Уинстон Грэм - Росс Полдарк
Но на этом всё не заканчивалось. Да, у него были собственные нормы поведения, хоть и никто их не признавал. Для юных дворян округи укладывать в постель своих служанок не было событием из ряда вон выходящим. Всё в дело в том, что они не похищали их в малолетнем возрасте. Но теперь она совершеннолетняя и уже способна не только разбираться в себе, но и читать его мысли, прежде чем он сам их распознает. Так что с ним не так? Не осталось искорки юмора, чтобы подсластить жизнь? Неужели каждый шаг нужно воспринимать предельно серьезно и взвешивать всё до малейшей детали? Любовь - услада сердца и души; все поэты воспевают её легкомыслие, и лишь мрачный шут заключает её в оковы догм и совести.
Сегодня стояла нестерпимая духота. Жара нечасто держалась после заката.
Ему хотя бы удалось заработать признательность Джинни. Эти годы покажутся ей длиннее, чем Джиму. Преодолеют ли их они? "Ну что за сентиментальный дурак. Отступник. Принял борьбу с белыми за сражение с краснокожими. Предатель своего сословия"... "Полно медлить. Счастье хрупко. Поцелуй меня, голубка" [11]... "Красота - всего лишь цветок, который пожрут морщины" [12].
"Расстраиваться из-за работника, страдающего сильным кашлем - не очень-то разумно, как многие скажут.
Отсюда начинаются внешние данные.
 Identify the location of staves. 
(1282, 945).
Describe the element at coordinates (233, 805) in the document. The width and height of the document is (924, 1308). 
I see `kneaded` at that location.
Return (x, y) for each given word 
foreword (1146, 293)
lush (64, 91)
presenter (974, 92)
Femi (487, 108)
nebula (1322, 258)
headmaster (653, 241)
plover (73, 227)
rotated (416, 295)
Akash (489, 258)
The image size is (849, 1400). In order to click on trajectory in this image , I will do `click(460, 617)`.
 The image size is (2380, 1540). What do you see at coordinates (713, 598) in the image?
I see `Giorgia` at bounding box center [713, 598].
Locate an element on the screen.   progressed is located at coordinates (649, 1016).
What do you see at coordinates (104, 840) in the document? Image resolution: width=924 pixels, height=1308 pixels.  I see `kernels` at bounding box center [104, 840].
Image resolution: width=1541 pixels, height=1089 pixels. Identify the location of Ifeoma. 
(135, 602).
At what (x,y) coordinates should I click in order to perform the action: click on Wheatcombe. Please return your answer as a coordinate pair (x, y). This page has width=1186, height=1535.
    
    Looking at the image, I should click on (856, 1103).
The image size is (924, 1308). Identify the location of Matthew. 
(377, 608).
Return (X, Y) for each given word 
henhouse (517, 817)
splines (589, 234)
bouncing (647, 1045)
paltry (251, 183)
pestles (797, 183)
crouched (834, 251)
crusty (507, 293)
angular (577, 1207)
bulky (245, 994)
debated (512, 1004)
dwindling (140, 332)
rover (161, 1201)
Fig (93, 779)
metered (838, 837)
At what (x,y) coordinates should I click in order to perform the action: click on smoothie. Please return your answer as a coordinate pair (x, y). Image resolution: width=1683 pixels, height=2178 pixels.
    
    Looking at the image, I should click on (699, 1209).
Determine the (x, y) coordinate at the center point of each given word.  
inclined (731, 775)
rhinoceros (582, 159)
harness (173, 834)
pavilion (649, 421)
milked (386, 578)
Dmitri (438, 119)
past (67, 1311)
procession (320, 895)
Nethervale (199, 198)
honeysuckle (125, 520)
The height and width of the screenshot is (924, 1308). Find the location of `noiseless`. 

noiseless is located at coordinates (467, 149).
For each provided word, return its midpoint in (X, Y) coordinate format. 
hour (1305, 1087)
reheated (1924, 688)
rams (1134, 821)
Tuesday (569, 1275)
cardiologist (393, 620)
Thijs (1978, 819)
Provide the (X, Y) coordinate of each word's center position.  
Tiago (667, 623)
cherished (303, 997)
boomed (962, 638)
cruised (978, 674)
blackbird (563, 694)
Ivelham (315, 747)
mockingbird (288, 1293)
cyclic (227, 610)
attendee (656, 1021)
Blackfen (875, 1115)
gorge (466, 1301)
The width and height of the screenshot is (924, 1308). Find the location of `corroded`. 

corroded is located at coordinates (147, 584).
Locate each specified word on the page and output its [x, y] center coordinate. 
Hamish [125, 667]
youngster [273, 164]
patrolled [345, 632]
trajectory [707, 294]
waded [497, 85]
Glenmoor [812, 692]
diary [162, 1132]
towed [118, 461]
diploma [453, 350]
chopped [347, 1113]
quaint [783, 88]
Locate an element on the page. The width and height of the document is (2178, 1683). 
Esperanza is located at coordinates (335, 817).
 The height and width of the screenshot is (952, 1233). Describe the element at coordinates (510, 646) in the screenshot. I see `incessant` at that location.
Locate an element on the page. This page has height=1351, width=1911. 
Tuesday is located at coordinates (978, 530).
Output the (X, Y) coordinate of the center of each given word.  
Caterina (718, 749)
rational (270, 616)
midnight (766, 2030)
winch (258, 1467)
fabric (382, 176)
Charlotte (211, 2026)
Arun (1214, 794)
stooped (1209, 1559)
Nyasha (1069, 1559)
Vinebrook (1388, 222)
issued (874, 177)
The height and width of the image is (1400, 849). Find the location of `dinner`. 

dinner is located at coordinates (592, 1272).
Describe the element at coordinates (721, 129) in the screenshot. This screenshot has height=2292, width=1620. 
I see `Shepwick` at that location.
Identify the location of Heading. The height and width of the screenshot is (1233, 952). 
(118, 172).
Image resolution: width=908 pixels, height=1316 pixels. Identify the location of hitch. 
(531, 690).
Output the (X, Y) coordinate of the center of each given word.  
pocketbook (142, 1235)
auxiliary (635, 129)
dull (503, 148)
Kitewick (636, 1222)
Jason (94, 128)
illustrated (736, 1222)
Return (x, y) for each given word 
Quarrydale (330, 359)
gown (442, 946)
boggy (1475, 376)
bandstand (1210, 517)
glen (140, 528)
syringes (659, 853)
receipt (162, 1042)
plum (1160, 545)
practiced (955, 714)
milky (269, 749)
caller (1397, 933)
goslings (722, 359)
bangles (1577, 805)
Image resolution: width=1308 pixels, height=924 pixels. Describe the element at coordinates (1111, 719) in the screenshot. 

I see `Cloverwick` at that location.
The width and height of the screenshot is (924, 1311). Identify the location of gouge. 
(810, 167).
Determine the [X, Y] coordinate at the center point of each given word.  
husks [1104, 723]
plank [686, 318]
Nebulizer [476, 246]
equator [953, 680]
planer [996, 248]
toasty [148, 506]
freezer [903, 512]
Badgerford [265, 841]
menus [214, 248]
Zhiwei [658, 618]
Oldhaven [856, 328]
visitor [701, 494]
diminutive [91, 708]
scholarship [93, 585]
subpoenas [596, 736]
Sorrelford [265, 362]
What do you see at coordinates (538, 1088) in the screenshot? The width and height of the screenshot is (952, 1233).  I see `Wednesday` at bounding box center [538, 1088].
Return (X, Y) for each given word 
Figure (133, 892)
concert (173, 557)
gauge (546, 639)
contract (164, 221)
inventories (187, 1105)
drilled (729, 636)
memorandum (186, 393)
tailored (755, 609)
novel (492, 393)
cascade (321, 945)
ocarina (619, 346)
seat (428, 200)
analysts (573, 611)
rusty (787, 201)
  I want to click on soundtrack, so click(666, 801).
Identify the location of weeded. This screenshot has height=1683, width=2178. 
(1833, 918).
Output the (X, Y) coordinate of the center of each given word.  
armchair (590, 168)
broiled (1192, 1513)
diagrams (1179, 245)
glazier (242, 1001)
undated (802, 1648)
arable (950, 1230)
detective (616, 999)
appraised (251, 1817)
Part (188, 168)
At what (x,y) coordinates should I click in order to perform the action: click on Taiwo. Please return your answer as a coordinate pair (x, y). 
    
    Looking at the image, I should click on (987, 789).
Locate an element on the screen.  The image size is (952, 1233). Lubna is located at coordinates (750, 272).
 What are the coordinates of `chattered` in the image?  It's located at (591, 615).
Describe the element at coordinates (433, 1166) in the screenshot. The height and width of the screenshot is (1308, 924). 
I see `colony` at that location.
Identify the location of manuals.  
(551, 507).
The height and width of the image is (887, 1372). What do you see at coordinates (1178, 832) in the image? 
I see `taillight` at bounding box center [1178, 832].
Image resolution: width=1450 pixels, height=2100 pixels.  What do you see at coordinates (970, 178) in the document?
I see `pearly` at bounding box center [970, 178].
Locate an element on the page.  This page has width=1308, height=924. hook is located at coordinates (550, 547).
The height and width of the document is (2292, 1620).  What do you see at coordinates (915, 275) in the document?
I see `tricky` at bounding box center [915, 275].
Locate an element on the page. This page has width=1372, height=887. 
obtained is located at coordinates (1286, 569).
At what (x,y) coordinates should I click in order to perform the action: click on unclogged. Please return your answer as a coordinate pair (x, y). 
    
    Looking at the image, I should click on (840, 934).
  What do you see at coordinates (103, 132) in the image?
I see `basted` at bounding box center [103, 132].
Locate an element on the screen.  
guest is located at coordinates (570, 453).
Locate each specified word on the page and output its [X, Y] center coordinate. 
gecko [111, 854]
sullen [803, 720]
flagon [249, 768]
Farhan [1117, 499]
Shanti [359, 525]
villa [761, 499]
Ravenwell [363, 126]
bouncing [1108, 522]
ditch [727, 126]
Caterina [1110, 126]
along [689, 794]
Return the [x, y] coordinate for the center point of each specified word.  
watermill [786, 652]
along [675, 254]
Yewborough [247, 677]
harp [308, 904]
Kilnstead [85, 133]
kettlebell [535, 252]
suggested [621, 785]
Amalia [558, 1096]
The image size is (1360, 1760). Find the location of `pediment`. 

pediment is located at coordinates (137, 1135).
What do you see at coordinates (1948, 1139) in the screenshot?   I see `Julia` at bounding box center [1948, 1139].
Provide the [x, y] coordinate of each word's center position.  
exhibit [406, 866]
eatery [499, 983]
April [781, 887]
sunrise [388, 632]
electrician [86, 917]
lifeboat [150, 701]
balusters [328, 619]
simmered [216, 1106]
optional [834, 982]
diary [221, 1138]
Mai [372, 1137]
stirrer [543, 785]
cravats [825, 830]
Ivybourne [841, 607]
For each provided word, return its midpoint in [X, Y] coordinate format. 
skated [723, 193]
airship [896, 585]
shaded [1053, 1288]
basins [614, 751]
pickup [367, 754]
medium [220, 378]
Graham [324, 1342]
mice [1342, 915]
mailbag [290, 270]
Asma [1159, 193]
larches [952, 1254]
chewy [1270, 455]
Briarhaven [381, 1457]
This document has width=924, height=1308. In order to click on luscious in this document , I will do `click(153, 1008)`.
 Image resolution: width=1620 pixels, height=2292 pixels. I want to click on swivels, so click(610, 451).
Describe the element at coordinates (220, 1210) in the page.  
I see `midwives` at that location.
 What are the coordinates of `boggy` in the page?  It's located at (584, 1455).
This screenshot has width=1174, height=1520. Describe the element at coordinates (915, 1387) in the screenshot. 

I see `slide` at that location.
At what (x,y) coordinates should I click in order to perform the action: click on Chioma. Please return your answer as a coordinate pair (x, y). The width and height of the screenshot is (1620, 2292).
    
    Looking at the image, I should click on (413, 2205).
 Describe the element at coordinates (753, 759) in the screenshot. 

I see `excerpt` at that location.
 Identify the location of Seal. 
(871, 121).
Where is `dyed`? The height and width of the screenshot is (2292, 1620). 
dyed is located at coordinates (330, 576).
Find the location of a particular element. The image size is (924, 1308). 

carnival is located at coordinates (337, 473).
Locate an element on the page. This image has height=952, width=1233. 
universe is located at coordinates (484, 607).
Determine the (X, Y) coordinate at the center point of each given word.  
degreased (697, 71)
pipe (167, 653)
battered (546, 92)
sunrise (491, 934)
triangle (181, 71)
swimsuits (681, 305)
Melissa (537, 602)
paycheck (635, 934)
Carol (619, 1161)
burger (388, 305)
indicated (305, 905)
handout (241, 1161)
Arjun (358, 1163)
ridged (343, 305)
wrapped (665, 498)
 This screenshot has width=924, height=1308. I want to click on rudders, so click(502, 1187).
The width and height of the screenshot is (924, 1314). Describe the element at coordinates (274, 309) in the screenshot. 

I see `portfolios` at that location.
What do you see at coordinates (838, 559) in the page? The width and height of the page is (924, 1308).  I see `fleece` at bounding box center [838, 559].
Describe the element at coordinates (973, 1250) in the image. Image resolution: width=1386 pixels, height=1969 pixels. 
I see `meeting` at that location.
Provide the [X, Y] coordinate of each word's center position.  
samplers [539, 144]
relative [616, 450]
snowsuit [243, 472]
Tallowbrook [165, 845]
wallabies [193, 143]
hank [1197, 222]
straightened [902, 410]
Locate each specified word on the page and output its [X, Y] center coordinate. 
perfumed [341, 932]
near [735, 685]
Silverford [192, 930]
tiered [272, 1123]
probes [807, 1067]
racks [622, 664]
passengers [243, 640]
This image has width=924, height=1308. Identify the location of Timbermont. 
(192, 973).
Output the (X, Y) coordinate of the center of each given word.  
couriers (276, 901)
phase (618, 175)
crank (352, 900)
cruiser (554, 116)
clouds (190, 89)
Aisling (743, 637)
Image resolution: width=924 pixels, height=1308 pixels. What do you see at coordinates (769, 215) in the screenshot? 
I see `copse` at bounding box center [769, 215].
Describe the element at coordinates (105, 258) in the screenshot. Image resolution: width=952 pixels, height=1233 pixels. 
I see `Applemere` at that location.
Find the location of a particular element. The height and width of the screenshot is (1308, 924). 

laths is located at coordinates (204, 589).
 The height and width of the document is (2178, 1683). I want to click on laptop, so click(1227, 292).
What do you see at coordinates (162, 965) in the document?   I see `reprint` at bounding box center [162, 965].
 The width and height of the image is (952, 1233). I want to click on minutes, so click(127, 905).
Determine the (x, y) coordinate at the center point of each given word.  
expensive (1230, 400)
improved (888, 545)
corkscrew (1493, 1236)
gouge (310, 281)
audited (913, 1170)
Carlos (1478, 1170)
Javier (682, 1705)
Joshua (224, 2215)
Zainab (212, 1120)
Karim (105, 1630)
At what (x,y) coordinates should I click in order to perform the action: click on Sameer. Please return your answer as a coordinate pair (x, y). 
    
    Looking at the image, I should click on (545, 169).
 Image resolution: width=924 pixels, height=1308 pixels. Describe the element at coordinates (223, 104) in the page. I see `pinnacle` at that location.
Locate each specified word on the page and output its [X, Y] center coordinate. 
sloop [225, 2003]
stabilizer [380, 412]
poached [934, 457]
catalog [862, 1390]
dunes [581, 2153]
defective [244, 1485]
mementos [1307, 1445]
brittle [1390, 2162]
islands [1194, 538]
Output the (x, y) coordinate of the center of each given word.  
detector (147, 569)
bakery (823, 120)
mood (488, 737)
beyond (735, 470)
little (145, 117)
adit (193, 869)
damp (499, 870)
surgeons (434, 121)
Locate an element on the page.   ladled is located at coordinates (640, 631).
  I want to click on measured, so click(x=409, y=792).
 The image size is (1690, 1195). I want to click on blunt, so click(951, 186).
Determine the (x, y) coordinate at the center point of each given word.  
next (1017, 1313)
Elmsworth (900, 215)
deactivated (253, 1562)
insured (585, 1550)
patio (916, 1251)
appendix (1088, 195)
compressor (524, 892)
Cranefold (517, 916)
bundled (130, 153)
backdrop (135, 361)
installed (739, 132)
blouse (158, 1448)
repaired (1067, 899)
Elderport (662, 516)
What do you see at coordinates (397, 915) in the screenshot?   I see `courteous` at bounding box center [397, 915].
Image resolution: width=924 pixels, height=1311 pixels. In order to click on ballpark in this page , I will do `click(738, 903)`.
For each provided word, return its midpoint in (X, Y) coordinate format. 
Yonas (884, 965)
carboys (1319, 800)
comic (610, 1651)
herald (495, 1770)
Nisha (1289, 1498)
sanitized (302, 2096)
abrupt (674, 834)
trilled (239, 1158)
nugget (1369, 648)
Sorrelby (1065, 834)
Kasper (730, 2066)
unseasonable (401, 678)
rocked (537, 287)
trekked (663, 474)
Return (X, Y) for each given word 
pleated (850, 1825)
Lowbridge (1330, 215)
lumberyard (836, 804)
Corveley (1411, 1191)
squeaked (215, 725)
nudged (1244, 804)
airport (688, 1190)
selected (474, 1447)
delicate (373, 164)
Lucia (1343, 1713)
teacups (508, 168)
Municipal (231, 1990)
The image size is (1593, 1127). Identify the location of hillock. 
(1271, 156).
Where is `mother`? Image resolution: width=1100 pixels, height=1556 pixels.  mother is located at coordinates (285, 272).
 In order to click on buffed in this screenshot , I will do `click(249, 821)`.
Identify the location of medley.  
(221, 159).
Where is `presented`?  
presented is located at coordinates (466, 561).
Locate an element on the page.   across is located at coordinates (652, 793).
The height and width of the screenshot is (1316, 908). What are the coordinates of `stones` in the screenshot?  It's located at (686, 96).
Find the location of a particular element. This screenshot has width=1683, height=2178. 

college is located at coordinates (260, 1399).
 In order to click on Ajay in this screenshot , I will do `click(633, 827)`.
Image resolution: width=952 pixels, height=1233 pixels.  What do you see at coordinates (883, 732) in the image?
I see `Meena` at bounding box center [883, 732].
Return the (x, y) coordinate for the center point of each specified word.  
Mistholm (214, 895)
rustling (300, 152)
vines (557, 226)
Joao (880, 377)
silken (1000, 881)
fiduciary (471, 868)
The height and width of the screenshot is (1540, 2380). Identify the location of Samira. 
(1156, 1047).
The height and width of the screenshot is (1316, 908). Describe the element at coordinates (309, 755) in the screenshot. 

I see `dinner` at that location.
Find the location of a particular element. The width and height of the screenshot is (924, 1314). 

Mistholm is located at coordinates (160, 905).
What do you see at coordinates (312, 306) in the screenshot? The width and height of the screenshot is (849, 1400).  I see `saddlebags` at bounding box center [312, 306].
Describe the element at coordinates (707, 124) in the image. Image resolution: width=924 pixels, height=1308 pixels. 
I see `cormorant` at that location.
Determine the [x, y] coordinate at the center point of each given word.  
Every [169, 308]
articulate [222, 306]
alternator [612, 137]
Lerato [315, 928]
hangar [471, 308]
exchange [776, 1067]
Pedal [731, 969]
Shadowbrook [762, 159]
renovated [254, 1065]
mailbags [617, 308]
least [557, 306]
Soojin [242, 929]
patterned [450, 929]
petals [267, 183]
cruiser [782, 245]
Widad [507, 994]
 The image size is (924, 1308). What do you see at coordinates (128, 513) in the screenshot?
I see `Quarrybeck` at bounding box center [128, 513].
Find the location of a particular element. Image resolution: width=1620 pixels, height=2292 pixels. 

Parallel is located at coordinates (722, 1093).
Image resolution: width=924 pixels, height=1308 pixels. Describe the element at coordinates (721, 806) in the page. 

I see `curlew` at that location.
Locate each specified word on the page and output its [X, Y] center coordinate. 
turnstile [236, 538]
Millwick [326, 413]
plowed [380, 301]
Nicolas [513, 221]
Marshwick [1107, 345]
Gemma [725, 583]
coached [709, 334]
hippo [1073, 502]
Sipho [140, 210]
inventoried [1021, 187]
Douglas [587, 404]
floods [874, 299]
В конце концов, человек должен стойко переносить невзгоды. Когда в прошлом году моя призовая кобыла подхватила сепсис..."
"Все пути приводят к встрече; Это скажут дед и внук" [11].
Росс поднялся и подошел проверить, распахнуто ли северное окно. Ох уж эти софизмы поэтов. Сегодня ему не удавалось мыслить ясно. Были ли сладкоречивые певцы лучшими советчиками? Да, окно настежь распахнуто. Росс раздвинул шторы и выглянул наружу. В свои двадцать семь лет он выработал определенную линию поведения; не отбросил ли он ее в сторону при первом же испытании? Раздался стук в дверь.
- Входи, - произнес он.
Росс обернулся. Это была Демельза со свечой в руке. Она не проронила ни слова. Дверь за ней захлопнулась. Она не сняла платья, а её глаза сияли, как фонари.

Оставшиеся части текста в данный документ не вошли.